In 2018, Wisniewski entered the season as the starting left guard, but was then benched in Week 5 in favor of Isaac Seumalo. He started the final three weeks of the regular season after Seumalo was sidelined with a pectoral injury.

On March 11, 2019, the Eagles declined the team option on Wisniewski's contract, making him an unrestricted free agent. On May 13, 2019, Wisniewski re-signed with the Eagles. He was released during final roster cuts on August 31, 2019.

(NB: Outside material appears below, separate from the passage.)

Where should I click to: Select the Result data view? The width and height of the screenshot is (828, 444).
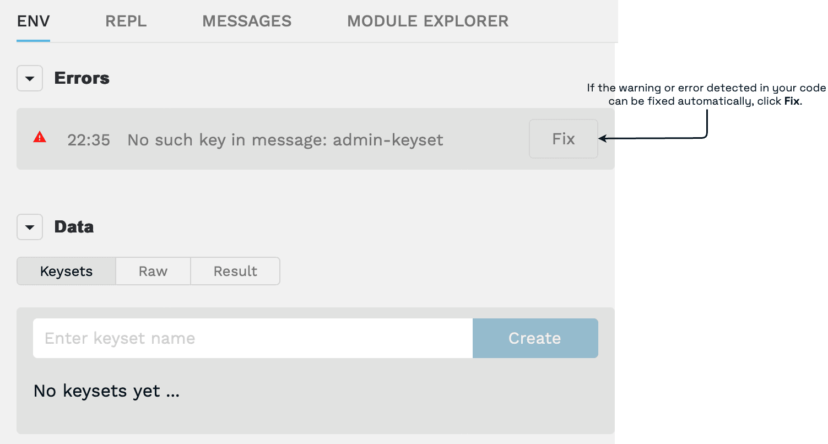[235, 271]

===Kansas City Chiefs (first stint)===
On October 9, 2019, Wisniewski was signed by the Kansas City Chiefs. He won his second Super Bowl championship when the Chiefs defeated the San Francisco 49ers in Super Bowl LIV by a score of 31–20.

===Pittsburgh Steelers===
On March 26, 2020, the Pittsburgh Steelers signed Wisniewski to a two-year, $2.85 million contract that included a signing bonus of $375,000. He joined his hometown team as a potential replacement for the retiring left guard Ramon Foster. He started at right guard in the Steelers' 2020 season opener against the New York Giants, as regular starter David DeCastro was injured. Wisniewski suffered a chest injury in the game and was placed on injured reserve on September 18, 2020. He was activated on November 4, 2020, but then waived three days later.

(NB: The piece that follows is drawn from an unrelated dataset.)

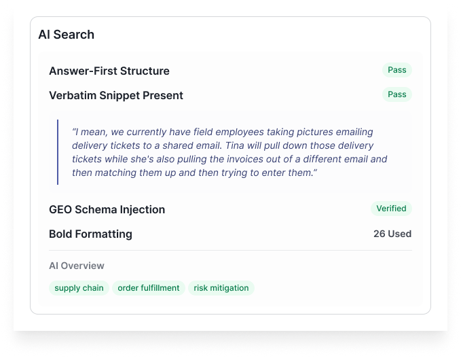Select the Answer-First Structure row label

(x=109, y=71)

===Kansas City Chiefs (second stint)===
On November 24, 2020, Wisniewski was signed to the Chiefs' practice squad. He was elevated to the active roster on December 5 and 12 for the team's weeks 13 and 14 games against the Denver Broncos and Miami Dolphins, and reverted to the practice squad after each game. He was promoted to the active roster on December 19, 2020.

===Retirement===
On August 26, 2021, Wisniewski announced his retirement from the NFL after 10 seasons.

==Personal life==
Wisniewski comes from an athletic family; his father Leo Wisniewski played four seasons for the Colts as a nose tackle, while his uncle Steve Wisniewski was an eight-time Pro Bowl guard with the Raiders and served as the team's assistant offensive line coach in 2011. He played in the 2007 U.S. Army All-American Bowl. Wisniewski is a Christian.